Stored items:
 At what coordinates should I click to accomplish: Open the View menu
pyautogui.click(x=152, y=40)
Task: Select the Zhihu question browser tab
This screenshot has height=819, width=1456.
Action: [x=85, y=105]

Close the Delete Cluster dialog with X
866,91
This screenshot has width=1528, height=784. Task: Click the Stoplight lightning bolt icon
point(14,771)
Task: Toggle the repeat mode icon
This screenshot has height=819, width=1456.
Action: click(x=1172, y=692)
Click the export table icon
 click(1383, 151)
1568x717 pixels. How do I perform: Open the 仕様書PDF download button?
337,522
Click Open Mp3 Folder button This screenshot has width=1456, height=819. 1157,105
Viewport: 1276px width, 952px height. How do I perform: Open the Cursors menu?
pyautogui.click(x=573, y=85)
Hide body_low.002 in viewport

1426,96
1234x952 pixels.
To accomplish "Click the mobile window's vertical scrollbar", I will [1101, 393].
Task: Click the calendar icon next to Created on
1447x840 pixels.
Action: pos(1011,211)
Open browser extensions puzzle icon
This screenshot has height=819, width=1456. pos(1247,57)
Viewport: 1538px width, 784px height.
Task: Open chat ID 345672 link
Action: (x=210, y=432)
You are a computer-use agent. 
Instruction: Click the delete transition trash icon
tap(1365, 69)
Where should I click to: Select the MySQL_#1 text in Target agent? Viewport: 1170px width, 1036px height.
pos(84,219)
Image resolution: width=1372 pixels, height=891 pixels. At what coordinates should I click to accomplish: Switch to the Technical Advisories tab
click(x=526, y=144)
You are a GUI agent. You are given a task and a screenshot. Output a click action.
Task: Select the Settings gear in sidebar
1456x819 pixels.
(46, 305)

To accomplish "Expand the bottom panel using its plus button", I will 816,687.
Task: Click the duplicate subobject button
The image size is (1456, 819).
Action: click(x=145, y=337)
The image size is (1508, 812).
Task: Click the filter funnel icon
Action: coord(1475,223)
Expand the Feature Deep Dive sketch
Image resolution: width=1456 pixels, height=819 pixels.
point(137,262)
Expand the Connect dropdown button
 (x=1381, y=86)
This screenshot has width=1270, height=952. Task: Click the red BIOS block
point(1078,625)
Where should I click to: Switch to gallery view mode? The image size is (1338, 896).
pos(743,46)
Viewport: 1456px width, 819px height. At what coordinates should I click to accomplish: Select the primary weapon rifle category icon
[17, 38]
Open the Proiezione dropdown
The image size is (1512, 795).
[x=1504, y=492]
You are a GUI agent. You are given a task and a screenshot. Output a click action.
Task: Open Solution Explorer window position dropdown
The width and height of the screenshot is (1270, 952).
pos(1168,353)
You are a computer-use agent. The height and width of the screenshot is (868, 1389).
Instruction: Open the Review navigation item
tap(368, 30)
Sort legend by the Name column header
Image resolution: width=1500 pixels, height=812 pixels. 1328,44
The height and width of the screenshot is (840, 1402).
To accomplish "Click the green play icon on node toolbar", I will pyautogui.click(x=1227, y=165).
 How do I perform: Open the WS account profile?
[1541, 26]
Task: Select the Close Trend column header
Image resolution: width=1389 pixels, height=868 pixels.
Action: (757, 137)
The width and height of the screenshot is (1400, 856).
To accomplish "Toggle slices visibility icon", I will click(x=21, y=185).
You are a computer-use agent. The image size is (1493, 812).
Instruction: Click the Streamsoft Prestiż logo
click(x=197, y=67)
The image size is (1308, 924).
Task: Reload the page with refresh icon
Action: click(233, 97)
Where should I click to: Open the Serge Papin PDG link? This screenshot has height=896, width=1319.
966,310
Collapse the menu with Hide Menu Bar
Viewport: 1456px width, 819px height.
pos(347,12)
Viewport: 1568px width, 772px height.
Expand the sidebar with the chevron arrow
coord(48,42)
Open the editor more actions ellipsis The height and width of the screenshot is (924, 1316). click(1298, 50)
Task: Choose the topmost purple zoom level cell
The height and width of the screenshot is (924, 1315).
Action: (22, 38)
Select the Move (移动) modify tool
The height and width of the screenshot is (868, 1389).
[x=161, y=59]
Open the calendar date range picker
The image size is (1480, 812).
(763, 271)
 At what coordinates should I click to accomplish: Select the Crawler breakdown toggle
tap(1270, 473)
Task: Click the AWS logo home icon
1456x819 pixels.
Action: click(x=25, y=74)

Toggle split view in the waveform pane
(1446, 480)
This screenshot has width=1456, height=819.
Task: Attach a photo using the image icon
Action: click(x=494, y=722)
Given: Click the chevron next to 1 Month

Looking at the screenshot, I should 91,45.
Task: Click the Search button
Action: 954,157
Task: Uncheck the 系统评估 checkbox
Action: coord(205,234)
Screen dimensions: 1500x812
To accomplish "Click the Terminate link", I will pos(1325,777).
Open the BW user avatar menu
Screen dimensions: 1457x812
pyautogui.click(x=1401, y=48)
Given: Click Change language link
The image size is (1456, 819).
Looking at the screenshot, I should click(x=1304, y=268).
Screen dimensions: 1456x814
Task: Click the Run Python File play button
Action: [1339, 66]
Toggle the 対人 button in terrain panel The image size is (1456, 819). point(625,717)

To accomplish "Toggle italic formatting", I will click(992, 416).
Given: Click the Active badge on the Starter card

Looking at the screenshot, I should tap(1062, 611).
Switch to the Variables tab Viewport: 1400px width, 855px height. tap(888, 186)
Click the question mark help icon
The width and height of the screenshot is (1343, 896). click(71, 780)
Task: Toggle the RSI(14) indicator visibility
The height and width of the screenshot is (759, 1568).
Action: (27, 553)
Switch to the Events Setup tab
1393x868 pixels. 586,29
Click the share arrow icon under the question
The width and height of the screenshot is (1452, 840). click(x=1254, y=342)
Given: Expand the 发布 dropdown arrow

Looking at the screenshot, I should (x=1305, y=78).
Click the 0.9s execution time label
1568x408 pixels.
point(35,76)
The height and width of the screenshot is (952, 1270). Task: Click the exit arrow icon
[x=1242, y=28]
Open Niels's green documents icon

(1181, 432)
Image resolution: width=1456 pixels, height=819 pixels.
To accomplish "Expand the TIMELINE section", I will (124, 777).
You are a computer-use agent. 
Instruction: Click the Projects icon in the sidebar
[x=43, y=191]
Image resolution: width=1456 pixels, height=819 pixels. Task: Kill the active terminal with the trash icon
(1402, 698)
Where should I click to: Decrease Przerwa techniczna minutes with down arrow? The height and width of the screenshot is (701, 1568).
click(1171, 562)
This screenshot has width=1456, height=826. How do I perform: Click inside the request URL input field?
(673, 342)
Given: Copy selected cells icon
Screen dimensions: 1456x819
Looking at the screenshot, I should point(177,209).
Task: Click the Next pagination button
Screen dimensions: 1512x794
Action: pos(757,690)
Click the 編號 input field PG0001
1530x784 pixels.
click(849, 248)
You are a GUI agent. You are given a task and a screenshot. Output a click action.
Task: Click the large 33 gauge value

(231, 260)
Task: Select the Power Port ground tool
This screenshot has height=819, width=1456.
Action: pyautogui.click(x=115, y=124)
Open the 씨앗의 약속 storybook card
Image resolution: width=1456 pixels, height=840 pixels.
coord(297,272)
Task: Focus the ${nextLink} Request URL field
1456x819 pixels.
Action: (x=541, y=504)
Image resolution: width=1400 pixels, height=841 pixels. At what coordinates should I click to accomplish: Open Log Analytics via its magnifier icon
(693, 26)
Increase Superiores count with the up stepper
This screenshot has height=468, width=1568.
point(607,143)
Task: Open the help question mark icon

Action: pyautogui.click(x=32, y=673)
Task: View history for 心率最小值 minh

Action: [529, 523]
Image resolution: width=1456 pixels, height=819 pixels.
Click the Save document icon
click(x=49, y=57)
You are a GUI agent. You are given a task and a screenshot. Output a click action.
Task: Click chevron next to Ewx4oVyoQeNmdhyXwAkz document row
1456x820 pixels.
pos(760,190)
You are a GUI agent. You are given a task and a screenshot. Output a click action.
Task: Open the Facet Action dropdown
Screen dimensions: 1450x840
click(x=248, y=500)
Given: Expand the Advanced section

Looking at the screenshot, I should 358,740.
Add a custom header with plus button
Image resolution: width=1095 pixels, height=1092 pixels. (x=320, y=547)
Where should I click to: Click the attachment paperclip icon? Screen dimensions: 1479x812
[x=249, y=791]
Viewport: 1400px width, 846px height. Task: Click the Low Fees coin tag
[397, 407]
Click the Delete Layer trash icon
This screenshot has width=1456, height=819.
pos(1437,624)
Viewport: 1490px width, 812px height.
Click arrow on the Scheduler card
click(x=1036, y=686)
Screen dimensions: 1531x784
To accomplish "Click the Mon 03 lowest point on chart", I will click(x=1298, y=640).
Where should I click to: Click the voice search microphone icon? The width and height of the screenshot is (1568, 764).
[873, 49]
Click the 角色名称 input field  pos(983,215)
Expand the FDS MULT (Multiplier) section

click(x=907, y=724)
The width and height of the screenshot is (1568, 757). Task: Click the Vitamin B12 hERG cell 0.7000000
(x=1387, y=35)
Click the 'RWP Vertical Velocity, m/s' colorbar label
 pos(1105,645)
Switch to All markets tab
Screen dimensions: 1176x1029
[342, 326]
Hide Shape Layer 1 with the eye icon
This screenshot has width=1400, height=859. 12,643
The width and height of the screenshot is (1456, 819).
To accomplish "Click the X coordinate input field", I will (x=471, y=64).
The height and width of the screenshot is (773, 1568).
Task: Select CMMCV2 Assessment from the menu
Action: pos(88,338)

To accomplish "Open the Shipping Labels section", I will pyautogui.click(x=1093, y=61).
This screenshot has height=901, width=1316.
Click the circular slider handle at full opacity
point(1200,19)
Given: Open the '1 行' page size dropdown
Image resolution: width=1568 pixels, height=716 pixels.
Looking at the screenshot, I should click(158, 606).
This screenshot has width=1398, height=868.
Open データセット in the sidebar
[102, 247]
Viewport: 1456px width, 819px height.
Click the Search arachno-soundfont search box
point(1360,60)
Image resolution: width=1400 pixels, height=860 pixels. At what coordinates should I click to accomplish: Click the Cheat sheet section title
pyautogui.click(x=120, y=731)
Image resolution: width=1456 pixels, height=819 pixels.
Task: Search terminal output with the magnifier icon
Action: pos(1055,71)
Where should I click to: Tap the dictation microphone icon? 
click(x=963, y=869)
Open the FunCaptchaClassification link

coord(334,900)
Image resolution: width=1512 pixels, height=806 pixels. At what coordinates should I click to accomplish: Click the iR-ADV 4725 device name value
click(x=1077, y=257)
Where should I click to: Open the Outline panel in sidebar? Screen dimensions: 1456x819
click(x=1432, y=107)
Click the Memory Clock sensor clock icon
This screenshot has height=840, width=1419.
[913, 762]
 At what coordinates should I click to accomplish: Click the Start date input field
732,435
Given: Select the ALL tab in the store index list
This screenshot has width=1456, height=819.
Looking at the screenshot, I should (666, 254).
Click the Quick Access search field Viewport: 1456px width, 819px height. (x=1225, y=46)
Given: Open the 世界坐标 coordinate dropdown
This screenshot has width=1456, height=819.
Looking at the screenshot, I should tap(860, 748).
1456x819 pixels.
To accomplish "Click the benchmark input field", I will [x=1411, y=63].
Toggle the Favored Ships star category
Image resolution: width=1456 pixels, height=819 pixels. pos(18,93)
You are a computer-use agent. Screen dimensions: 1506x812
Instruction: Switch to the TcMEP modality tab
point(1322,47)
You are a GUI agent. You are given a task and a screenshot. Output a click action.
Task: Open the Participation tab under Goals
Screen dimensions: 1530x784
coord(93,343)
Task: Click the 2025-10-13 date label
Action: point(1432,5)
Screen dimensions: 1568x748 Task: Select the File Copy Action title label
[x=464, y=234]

Problem requirements: If a line contains the string "calendar", it counts toward the total; state that total for the records above and nothing more.

Expected answer: 2